In his most recent appeal, Roberson’s attorneys presented additional medical and expert opinions finding that Nikki died of natural and accidental causes — not abuse. Those conclusions echoed forensic opinions presented in his earlier appeals.
“This Subsequent Application is supported by additional new evidence establishing that Roberson’s conviction was based on discredited and unreliable forensic science and that he is actually innocent,” Roberson’s attorneys wrote. “There was no homicide, only the tragic death of his very ill little girl.”
Experts found that Nikki had undiagnosed chronic pneumonia and was prescribed medications no longer given to toddlers her age. Those medications suppressed her breathing, which led to brain swelling, according to those experts. Her condition devolved into sepsis, causing a bleeding disorder that made her bruise easily.
“None of these circumstances were identified or even considered, let alone excluded, in assessing her condition,” Roberson’s attorneys wrote.
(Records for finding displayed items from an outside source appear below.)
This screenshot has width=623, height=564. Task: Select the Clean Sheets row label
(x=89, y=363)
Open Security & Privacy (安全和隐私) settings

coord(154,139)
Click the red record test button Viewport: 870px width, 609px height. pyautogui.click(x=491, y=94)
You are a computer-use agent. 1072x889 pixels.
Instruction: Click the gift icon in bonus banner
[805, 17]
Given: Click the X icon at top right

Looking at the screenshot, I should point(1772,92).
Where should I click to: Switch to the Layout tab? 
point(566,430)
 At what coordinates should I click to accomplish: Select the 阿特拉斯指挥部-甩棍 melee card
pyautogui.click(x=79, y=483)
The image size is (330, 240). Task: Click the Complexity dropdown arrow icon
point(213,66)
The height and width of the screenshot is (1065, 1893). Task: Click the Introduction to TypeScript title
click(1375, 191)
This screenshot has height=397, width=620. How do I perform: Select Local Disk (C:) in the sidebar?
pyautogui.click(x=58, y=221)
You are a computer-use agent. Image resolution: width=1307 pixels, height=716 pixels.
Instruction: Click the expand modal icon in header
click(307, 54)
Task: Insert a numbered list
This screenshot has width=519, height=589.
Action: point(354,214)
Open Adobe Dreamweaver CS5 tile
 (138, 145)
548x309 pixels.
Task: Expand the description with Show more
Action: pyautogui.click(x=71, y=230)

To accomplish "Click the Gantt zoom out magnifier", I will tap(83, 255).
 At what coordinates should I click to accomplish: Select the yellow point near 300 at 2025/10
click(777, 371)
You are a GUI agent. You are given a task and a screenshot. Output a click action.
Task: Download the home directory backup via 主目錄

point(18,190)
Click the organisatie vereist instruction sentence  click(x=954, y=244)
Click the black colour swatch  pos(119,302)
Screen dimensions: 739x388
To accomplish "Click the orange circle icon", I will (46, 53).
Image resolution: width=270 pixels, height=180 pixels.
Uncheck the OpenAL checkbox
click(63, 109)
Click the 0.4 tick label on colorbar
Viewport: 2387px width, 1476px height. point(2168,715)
Roberson’s conviction had become a political lightning rod, with a bipartisan group of lawmakers and advocates fighting for him to get a new trial and another group of Republicans, including Attorney General Ken Paxton, clamoring for his execution.
“While the system has failed Robert and Nikki at every turn, today, with this action by the Court, truth and justice finally win the day,” Rep. Jeff Leach, R-Allen and a lead advocate for Roberson, said in a statement. “Going forward, we are hopeful and expectant that Robert’s story, and the truth about what happened to Nikki, will fully and finally see the light of day in the trial court, which is what we’ve been asking for and working for all along.”
Roberson’s execution was delayed last year after a Texas House committee subpoenaed him the day before he was set to be put to death, in a last-ditch gambit to buy him more time. The subpoena deepened a sharp political clash between the state’s elected leaders and prompted the Texas Supreme Court to step in with an order temporarily delaying the execution.
Texas lawmakers had argued the courts were not properly applying the junk science law, which Roberson had repeatedly tried to use to overturn his conviction. A bill to bolster the law overwhelmingly passed the House earlier this year but died in the Senate.
The Court of Criminal Appeals had previously halted Roberson’s execution in 2016 based on the junk science law, sending it back to the trial court in Anderson County for further consideration. The trial court later declined to grant him a new trial, and the Court of Criminal Appeals agreed in 2023 that doubt around the cause of Nikki’s death was not enough to overturn his death sentence.
Roberson’s attorneys argued at the time that the state and the courts had not meaningfully considered the reams of new evidence undermining Nikki’s shaken baby diagnosis.